The https://metacpan.org/pod/Document::OOXML distribution on CPAN also manipulates docx documents, but with another approach : internally it uses XML::LibXML and XPath expressions for manipulating XML nodes. The API has some intersections with the present module, but there are also some differences : Document::OOXML has more support for styling, while MsOffice::Word::Surgeon has more flexible mechanisms for replacing text fragments.

Other programming languages also have packages for dealing with docx documents; here are some references :

https://docs.microsoft.com/en-us/office/open-xml/word-processing

The C# Open XML SDK from Microsoft

http://www.ericwhite.com/blog/open-xml-powertools-developer-center/

Additional functionalities built on top of the XML SDK.

https://poi.apache.org

An open source Java library from the Apache foundation.

https://www.docx4java.org/trac/docx4j

Another open source Java library, competitor to Apache POI.

https://phpword.readthedocs.io/en/latest/

A PHP library dealing not only with Microsoft OOXML documents but also with OASIS and RTF formats.

https://pypi.org/project/python-docx/

A Python library, documented at https://python-docx.readthedocs.io/en/latest/.

As far as I can tell, most of these libraries provide objects and methods that closely reflect the complete XML structure : for example they have classes for paragraphes, styles, fonts, inline shapes, etc.

The present module is much simpler but also much more limited : it was optimised for dealing with the text contents and offers no support for presentation or paging features.
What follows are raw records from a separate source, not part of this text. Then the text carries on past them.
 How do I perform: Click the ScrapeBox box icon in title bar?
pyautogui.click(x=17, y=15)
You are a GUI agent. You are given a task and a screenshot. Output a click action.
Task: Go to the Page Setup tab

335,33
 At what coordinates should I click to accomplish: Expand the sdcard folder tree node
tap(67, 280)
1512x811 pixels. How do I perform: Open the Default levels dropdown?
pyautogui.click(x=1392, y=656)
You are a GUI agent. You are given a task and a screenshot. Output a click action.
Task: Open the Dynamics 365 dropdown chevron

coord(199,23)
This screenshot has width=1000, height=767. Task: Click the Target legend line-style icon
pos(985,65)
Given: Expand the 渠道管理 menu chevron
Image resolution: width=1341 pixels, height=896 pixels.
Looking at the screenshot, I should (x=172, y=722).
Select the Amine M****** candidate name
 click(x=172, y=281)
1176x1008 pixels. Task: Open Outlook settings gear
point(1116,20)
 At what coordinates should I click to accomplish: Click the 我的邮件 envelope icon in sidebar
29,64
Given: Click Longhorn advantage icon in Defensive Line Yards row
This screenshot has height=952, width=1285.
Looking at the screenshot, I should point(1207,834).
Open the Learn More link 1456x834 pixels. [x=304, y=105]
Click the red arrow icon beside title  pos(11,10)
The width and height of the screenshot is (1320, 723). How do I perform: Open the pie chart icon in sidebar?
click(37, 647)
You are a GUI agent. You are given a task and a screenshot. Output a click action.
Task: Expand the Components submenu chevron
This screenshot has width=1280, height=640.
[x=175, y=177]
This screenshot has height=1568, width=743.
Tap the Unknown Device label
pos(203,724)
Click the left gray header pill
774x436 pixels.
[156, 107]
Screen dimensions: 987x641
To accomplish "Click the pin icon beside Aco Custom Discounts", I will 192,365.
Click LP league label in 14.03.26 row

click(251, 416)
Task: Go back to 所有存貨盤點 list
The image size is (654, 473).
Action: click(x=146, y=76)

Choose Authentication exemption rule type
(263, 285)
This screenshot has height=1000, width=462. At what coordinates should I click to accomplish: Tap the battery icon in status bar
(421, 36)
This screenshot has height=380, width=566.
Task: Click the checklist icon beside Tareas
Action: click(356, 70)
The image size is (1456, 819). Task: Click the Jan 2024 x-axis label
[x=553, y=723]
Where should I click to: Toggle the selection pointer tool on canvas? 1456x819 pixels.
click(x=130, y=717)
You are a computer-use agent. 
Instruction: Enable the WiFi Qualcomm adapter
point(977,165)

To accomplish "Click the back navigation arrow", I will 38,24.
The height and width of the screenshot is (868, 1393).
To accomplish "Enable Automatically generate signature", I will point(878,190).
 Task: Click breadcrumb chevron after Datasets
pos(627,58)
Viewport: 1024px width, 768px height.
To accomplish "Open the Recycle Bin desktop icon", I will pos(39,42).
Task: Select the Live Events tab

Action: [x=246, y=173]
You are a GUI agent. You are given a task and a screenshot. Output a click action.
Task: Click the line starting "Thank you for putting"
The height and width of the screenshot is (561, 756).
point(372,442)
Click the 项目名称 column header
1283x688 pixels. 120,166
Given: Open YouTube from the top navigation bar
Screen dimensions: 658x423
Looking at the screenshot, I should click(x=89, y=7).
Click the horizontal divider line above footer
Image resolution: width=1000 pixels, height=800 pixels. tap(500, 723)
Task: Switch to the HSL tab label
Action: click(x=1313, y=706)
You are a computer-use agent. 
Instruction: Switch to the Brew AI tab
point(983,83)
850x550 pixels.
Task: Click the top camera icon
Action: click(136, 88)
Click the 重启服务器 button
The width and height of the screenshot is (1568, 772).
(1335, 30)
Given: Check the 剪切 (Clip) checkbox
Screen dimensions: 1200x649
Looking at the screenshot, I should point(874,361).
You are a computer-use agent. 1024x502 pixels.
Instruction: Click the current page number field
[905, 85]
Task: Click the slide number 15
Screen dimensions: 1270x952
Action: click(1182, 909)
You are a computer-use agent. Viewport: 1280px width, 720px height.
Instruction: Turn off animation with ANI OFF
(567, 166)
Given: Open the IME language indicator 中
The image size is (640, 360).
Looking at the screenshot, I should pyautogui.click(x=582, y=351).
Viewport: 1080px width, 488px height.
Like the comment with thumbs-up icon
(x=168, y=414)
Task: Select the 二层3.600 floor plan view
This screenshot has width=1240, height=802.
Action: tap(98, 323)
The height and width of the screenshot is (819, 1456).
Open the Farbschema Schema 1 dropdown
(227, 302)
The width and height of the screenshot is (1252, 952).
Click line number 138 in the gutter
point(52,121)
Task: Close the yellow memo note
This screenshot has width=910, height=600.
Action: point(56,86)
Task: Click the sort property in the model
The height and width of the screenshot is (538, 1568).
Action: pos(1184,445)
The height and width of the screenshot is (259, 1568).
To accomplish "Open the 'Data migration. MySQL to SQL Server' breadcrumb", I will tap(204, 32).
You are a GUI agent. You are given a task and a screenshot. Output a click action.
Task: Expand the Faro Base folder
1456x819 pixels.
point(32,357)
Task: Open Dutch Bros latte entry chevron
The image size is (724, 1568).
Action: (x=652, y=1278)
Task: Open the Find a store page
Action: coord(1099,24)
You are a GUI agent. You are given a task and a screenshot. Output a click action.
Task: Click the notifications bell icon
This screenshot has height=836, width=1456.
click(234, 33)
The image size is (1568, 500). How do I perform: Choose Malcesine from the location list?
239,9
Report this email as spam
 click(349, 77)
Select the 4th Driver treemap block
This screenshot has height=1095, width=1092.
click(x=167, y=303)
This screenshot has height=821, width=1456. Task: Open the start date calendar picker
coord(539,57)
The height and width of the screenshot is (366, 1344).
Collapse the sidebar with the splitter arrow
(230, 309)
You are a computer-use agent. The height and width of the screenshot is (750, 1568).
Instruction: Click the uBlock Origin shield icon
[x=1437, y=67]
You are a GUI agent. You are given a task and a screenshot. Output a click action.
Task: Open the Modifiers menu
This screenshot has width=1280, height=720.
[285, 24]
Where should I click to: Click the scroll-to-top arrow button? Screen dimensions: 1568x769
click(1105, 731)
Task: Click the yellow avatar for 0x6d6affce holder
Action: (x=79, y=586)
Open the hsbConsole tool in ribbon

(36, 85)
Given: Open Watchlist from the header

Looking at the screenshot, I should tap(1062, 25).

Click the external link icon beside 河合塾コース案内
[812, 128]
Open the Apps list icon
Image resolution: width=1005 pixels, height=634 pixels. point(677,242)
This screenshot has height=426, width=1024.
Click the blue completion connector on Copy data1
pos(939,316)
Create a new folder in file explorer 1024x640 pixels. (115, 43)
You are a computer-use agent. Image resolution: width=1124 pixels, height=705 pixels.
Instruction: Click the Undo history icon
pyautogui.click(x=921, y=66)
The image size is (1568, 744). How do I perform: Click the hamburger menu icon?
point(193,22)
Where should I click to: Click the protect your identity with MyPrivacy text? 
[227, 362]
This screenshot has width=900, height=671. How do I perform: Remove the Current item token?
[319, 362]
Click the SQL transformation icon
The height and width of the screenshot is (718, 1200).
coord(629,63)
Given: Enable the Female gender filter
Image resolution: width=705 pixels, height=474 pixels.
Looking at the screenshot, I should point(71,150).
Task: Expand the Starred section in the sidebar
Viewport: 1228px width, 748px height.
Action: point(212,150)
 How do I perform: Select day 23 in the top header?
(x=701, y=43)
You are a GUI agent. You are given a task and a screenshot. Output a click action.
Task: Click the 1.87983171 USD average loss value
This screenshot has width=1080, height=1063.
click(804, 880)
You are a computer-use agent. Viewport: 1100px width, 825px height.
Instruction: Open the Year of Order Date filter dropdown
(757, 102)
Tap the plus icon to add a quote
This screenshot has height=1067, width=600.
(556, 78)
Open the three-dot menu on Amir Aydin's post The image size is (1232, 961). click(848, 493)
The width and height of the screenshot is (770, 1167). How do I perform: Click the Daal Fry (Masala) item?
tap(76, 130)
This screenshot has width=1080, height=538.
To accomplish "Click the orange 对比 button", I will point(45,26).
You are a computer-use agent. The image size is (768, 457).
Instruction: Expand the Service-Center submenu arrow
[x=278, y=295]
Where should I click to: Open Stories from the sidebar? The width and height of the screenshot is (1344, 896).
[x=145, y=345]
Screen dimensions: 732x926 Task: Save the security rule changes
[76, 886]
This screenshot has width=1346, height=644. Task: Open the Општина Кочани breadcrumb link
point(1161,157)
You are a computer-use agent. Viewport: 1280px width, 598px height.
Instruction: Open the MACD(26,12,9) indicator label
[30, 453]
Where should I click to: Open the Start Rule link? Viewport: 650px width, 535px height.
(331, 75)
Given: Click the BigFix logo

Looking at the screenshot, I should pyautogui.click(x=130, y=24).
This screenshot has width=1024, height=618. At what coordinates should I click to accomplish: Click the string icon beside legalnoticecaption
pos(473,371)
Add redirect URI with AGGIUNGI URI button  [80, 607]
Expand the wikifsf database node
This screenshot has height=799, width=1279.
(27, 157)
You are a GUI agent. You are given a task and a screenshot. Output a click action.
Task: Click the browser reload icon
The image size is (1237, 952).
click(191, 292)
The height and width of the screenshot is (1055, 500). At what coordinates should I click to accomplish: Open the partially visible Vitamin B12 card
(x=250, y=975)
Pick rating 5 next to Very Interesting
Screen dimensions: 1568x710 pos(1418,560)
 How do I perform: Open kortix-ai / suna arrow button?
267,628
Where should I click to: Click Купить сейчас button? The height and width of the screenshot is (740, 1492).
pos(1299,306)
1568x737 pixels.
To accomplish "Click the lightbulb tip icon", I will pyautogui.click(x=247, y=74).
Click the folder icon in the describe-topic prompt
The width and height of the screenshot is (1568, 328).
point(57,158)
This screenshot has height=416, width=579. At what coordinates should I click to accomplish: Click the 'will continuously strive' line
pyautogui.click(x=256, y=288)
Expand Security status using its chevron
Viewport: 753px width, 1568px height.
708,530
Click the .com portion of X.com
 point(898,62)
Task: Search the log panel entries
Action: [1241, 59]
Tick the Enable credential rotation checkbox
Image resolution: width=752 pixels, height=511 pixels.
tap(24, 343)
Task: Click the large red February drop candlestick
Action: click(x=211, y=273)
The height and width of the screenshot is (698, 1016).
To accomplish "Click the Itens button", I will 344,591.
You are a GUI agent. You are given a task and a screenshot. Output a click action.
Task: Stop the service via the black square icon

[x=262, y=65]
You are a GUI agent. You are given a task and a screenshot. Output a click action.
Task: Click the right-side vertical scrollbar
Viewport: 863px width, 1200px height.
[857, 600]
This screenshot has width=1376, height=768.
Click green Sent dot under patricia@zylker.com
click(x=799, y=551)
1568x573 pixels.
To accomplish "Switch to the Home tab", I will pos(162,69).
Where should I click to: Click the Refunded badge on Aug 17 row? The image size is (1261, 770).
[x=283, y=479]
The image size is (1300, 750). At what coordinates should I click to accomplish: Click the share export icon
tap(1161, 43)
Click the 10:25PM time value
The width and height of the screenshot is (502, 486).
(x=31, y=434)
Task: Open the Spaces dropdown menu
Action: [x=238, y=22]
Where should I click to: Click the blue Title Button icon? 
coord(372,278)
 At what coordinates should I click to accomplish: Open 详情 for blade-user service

However, it has the rare advantage of providing an API for regex substitutions within Word documents.

The MsOffice::Word::Template module relies on the present module, together with the Perl Template Toolkit, to implement a templating system for Word documents.

AUTHOR

Laurent Dami, <dami AT cpan DOT org<gt>

COPYRIGHT AND LICENSE

Copyright 2019, 2020 by Laurent Dami.

This library is free software; you can redistribute it and/or modify it under the same terms as Perl itself.